Als Folge würden derzeit die Sicherungsmaßnahmen der Zwischenlager „optimiert“, etwa durch bauliche Verbesserungen. Die Nachrüstung betreffe alle drei zentralen Zwischenlager und sämtliche dezentralen Zwischenlager. An einigen Standorten sei die Arbeit bereits abgeschlossen worden.

Nachrüstung als „kontinuierlicher Prozess“?

Die Überprüfung der Sicherheitsstandards und entsprechende  Nachrüstung wird bei bestehenden Zwischenlagern während der gesamten Betriebsdauer notwendig sein. Es werden immer neue Bedrohungsszenarien entstehen, die wir heute noch gar nicht absehen können.

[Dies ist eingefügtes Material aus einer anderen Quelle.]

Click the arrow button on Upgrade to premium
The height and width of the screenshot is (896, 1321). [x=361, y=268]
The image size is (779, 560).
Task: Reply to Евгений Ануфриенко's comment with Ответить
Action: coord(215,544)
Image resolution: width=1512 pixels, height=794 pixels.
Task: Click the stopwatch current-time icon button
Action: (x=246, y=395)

Wäre es da nicht sinnvoll, für ein neu zu errichtendes Zwischenlager von vornherein andere Maßstäbe anzulegen?

Sicherheit ist planbar – zumindest in Teilen 

Bei der Errichtung von Zwischenlagern wurde fast ausnahmslos nach „Schema F“ verfahren. Das Zwischenlager entspricht einer Kartoffelscheune. Die Sicherheit sollen die Castor-Behälter gewährleisten und dann werden zusätzliche Baumaßnahmen – wie zusätzliche Mauern – ergänzt.

Auch die Planungen des BfS zum Bau eines Zwischenlagers für den zu bergenden Müll aus der Schachtanlage Asse II folgen diesem Schema: “Ein Zwischenlager in „Kartoffelscheunen“Bauweise kann überall in der Asse errichtet werden. Wenn dann weitere Mauern erforderlich werden, wird nachgerüstet.”

Dabei hätten die Verantwortlichen die Chance, nach einem Weg zu suchen, wie ein Zwischenlager zumindest gegen Angriffe von außen langfristig sicherer gestaltet werden könnte.

Unser Vorschlag für ein oberflächennahes Zwischenlager in einem Tunnel oder in einem ehemaligen Bunker liegt schon seit geraumer Zeit auf Tisch.

Dass es für Bunker- oder Tunnellösungen keine Standards gibt, wie das BfS in der Asse II – Begleitgruppe ausführte, kann nicht gelten gelassen werden. Wenn sich durch Bunker- oder Tunnellösungen höhere und nachhaltigere Sicherheitsgewinne erzielen lassen, sind hierfür die Standards zu entwickeln.